Required actions:
1 - In the article on the SlutWalk protests, what did the Toronto police officer suggest women do to avoid being victimized?
2 - Continue the article on the SlutWalk protests, starting after its final sentence.

*** Opening Extract to read ***

Hundreds March Against Sexual Assault In 'SlutWalk'

fromKPLU

Protesters march at the SlutWalk in Seattle on June 19. SlutWalks began in April when a Toronto police officer suggested women "avoid dressing like sluts" to not be victimized.

hide captionProtesters march at the SlutWalk in Seattle on June 19. SlutWalks began in April when a Toronto police officer suggested women "avoid dressing like sluts" to not be victimized.

Alexander Chamas

This spring and summer, scantily-clad women, and some men, are taking to the streets in what are called "SlutWalks." They say they're protesting a culture in which the victim of a sexual assault is blamed, rather than the perpetrator.

Hundreds of women in skimpy outfits — plunging necklines and the shortest of shorts — disregarded the overcast 60-degree weather and marched down the streets of Seattle's Capitol Hill neighborhood last weekend.

Protester Monica Thomas explained why she came out for the walk.

"I don't believe that how a woman dresses dictates whether or not a woman wants to be raped. No one wants to be raped. And no one deserves to be treated like that," she said.

SlutWalks began in April when a Toronto police officer suggested women should "avoid dressing like sluts in order to not be victimized." He was talking to a small group of law students, but that comment incited an international movement. So far, thousands of protesters have participated in demonstrations in Ottawa, Dallas, Boston, London and several other cities.

*** Closing Extract to read ***
*** Opening Provided data ***

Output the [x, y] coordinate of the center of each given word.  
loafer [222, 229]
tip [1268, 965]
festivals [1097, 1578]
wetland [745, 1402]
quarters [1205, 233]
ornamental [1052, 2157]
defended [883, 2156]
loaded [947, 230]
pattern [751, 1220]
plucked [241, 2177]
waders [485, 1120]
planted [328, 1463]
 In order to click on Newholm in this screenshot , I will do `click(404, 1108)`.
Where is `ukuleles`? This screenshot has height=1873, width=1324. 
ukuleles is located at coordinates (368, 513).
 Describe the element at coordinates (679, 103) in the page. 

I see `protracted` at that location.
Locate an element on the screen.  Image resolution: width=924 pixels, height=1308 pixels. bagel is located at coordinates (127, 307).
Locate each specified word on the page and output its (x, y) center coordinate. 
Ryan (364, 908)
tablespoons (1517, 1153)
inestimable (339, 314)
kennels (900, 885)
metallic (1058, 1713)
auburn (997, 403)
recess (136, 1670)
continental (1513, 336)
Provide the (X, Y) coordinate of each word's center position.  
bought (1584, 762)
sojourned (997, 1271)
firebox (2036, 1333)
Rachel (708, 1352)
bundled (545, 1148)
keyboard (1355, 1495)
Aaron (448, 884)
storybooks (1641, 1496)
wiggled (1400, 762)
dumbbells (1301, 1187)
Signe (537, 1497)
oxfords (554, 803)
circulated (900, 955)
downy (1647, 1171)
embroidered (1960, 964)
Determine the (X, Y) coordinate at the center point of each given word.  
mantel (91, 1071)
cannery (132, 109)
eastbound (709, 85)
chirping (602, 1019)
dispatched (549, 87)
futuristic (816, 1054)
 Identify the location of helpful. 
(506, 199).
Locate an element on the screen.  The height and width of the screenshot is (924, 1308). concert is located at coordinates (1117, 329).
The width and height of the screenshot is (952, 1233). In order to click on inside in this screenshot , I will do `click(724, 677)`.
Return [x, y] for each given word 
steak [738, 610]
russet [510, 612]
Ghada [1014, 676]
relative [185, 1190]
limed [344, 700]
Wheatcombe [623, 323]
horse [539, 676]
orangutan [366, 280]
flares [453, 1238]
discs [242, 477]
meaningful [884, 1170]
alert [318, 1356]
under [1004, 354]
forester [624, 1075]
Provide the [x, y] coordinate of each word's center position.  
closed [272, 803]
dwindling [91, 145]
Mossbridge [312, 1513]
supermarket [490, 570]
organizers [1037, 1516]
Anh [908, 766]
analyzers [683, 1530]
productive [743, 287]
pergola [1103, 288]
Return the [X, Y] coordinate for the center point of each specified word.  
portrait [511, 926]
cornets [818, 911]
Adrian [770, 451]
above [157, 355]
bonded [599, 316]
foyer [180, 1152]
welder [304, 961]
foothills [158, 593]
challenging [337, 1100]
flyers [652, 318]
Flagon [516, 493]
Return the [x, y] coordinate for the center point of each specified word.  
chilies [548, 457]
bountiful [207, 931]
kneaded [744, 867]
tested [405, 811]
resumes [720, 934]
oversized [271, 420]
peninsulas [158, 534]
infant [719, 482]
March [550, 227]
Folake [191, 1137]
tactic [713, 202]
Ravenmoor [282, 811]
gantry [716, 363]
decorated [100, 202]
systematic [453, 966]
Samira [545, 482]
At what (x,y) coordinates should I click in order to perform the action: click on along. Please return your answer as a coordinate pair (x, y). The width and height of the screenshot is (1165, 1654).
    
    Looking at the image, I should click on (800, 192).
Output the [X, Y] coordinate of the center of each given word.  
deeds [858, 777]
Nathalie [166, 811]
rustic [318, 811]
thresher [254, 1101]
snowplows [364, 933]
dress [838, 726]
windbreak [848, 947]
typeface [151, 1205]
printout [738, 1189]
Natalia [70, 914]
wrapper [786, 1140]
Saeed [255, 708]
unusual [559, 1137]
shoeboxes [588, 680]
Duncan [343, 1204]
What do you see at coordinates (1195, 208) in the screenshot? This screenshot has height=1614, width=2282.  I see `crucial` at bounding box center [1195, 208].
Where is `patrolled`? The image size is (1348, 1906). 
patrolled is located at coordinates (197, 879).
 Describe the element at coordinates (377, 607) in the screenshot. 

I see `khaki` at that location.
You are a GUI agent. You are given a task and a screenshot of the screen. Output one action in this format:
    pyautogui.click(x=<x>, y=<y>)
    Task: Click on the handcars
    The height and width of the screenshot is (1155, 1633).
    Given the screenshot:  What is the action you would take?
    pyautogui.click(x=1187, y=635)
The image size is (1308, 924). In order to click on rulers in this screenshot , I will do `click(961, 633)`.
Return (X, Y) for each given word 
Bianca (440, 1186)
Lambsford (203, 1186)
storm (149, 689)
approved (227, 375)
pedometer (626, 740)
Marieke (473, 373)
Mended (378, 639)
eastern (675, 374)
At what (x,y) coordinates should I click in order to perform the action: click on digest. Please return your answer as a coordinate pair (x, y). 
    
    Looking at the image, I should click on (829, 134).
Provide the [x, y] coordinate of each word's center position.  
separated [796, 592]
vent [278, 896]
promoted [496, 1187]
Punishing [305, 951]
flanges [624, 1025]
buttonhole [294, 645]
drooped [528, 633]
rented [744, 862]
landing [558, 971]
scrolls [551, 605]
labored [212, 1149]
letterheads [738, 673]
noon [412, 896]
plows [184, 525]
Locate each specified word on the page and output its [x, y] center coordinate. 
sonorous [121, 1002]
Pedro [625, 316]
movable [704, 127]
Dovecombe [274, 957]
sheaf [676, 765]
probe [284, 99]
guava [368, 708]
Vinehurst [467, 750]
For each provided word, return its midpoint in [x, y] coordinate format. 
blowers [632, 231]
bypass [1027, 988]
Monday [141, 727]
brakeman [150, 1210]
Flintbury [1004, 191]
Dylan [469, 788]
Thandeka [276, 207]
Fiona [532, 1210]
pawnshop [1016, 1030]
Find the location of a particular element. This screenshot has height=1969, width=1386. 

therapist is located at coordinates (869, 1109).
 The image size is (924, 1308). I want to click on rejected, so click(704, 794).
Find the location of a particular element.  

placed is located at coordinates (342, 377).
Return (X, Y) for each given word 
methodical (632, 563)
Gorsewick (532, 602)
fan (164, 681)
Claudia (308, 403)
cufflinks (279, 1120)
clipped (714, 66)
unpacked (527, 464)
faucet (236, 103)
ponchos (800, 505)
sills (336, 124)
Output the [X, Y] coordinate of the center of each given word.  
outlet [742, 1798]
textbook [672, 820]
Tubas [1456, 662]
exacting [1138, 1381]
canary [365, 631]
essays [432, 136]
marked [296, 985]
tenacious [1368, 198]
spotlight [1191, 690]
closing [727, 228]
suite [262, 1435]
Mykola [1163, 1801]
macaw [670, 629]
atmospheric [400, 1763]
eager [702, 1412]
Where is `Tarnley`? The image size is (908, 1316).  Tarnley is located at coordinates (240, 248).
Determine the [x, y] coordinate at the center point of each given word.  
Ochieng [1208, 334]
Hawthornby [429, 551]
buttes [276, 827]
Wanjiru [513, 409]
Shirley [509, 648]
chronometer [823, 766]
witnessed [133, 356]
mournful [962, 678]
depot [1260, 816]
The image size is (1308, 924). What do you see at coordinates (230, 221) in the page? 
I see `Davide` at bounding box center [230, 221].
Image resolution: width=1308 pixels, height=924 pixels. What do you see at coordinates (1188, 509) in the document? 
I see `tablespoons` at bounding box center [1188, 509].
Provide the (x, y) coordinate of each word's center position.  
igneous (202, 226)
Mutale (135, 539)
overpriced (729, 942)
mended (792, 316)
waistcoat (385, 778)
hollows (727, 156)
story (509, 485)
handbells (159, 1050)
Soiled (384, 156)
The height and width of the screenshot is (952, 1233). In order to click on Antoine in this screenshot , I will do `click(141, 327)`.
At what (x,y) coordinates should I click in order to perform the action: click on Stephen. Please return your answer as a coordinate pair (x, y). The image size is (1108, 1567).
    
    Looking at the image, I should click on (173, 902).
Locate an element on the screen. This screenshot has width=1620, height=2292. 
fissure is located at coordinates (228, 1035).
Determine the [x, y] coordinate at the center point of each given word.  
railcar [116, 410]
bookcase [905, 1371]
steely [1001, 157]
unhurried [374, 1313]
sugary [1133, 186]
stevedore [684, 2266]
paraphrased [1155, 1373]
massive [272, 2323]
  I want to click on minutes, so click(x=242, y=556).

*** Closing Provided data ***

Results of the exercise:
1 - He suggested women should "avoid dressing like sluts in order to not be victimized."

2 -
From afar, the protest could be mistaken for a Mardi Gras celebration, but behind the garter belts and bustiers are stories like Jessi Murray's.

"I was a nerd. Never been kissed," she said.

Murray is one of the organizers of the Seattle SlutWalk. She says on her 18th birthday, she visited MIT as an accepted student.

"I had recently lost some weight. ... I wasn't used to the idea of guys being into me. And it happened that I was assaulted that night. And I ended up blaming myself and I thought, 'I must be a slut,' " she said.

Murray says this march was for women like her, who were shamed into feeling responsible for their own abuse. She says it's about reclaiming the word "slut."

"Along the lines of how a guy might refer to himself like 'I'm a stud,' a woman never says she's a stud. But maybe, you know, 'I'm a slut.' ... For some people, it's a really uncomfortable term, and it's one we need to take the negative power away from," she said.

But there are some people who are a bit uneasy with some elements of the protest movement. Catherine Sharpe is one of many women at the rally who were uncomfortable with "I'm a Slut" protest signs and the general chest-beating on display.

"I still have mixed feelings about the way some people are dressing up. It seems like an excuse to just dress slutty and I don't know how I feel about that," she said.

She was dressed in a hoodie, jeans and sneakers. There was a topless 22-year-old in pasties nearby.

"But then again," Sharpe said, "I am kind of mad at myself for thinking that, because I really do think women should be able to wear whatever they want to, whenever they want to. And it's never an excuse for sexual assault or harassment."